[Collected data]
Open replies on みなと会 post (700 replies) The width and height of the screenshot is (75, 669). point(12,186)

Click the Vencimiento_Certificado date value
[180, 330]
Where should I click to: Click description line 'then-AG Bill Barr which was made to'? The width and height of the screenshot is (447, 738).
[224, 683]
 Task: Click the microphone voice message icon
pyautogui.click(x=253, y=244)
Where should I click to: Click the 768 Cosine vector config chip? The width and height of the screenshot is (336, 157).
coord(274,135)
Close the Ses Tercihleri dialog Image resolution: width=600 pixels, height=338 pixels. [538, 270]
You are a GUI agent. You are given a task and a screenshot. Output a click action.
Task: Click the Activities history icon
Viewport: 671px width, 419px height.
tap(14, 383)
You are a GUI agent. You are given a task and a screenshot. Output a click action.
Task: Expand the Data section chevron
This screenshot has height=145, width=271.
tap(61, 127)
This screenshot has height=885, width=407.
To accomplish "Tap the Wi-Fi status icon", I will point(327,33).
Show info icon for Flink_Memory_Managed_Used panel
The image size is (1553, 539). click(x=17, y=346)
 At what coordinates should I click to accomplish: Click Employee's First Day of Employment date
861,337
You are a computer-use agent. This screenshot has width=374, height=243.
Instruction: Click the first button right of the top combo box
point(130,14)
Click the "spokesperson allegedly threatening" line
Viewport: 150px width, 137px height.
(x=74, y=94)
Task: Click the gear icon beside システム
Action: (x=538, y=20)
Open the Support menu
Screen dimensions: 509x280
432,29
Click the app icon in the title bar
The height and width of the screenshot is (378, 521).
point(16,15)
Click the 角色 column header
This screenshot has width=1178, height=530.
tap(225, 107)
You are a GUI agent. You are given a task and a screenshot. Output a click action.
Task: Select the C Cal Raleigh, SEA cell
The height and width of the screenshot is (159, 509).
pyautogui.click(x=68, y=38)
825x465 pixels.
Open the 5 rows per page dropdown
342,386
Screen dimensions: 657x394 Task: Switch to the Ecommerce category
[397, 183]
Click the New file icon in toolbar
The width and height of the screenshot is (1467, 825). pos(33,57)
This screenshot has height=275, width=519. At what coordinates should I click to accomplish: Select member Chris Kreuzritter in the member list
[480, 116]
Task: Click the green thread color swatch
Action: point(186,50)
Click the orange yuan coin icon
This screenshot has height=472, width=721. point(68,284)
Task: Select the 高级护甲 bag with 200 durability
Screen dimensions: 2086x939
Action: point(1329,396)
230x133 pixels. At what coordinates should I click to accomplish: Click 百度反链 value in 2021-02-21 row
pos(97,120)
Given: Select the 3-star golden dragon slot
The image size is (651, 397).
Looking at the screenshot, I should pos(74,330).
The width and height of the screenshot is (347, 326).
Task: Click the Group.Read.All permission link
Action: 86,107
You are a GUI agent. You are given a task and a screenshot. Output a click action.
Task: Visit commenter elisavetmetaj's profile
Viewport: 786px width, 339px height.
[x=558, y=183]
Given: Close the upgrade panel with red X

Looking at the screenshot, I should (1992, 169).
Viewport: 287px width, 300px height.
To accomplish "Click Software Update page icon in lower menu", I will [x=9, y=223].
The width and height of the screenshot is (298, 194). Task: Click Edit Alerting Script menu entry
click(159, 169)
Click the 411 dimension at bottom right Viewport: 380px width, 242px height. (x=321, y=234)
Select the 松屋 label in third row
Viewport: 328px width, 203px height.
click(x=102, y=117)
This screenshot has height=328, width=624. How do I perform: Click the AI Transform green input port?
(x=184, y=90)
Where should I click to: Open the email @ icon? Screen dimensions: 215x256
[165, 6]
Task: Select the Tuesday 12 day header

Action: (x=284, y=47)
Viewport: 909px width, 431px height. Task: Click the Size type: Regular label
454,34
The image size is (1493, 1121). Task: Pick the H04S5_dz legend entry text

● TRY IT: Retyping every line above exactly is all that is needed.

● EXERCISE SOLUTION:
Open replies on みなと会 post (700 replies) The width and height of the screenshot is (75, 669). point(12,186)

Click the Vencimiento_Certificado date value
[180, 330]
Where should I click to: Click description line 'then-AG Bill Barr which was made to'? The width and height of the screenshot is (447, 738).
[224, 683]
 Task: Click the microphone voice message icon
pyautogui.click(x=253, y=244)
Where should I click to: Click the 768 Cosine vector config chip? The width and height of the screenshot is (336, 157).
coord(274,135)
Close the Ses Tercihleri dialog Image resolution: width=600 pixels, height=338 pixels. [538, 270]
You are a GUI agent. You are given a task and a screenshot. Output a click action.
Task: Click the Activities history icon
Viewport: 671px width, 419px height.
tap(14, 383)
You are a GUI agent. You are given a task and a screenshot. Output a click action.
Task: Expand the Data section chevron
This screenshot has height=145, width=271.
tap(61, 127)
This screenshot has height=885, width=407.
To accomplish "Tap the Wi-Fi status icon", I will point(327,33).
Show info icon for Flink_Memory_Managed_Used panel
The image size is (1553, 539). click(x=17, y=346)
 At what coordinates should I click to accomplish: Click Employee's First Day of Employment date
861,337
You are a computer-use agent. This screenshot has width=374, height=243.
Instruction: Click the first button right of the top combo box
point(130,14)
Click the "spokesperson allegedly threatening" line
Viewport: 150px width, 137px height.
(x=74, y=94)
Task: Click the gear icon beside システム
Action: (x=538, y=20)
Open the Support menu
Screen dimensions: 509x280
432,29
Click the app icon in the title bar
The height and width of the screenshot is (378, 521).
point(16,15)
Click the 角色 column header
This screenshot has width=1178, height=530.
tap(225, 107)
You are a GUI agent. You are given a task and a screenshot. Output a click action.
Task: Select the C Cal Raleigh, SEA cell
The height and width of the screenshot is (159, 509).
pyautogui.click(x=68, y=38)
825x465 pixels.
Open the 5 rows per page dropdown
342,386
Screen dimensions: 657x394 Task: Switch to the Ecommerce category
[397, 183]
Click the New file icon in toolbar
The width and height of the screenshot is (1467, 825). pos(33,57)
This screenshot has height=275, width=519. At what coordinates should I click to accomplish: Select member Chris Kreuzritter in the member list
[480, 116]
Task: Click the green thread color swatch
Action: point(186,50)
Click the orange yuan coin icon
This screenshot has height=472, width=721. point(68,284)
Task: Select the 高级护甲 bag with 200 durability
Screen dimensions: 2086x939
Action: point(1329,396)
230x133 pixels. At what coordinates should I click to accomplish: Click 百度反链 value in 2021-02-21 row
pos(97,120)
Given: Select the 3-star golden dragon slot
The image size is (651, 397).
Looking at the screenshot, I should pos(74,330).
The width and height of the screenshot is (347, 326).
Task: Click the Group.Read.All permission link
Action: 86,107
You are a GUI agent. You are given a task and a screenshot. Output a click action.
Task: Visit commenter elisavetmetaj's profile
Viewport: 786px width, 339px height.
[x=558, y=183]
Given: Close the upgrade panel with red X

Looking at the screenshot, I should (1992, 169).
Viewport: 287px width, 300px height.
To accomplish "Click Software Update page icon in lower menu", I will [x=9, y=223].
The width and height of the screenshot is (298, 194). Task: Click Edit Alerting Script menu entry
click(159, 169)
Click the 411 dimension at bottom right Viewport: 380px width, 242px height. (x=321, y=234)
Select the 松屋 label in third row
Viewport: 328px width, 203px height.
click(x=102, y=117)
This screenshot has height=328, width=624. How do I perform: Click the AI Transform green input port?
(x=184, y=90)
Where should I click to: Open the email @ icon? Screen dimensions: 215x256
[165, 6]
Task: Select the Tuesday 12 day header

Action: (x=284, y=47)
Viewport: 909px width, 431px height. Task: Click the Size type: Regular label
454,34
The image size is (1493, 1121). Task: Pick the H04S5_dz legend entry text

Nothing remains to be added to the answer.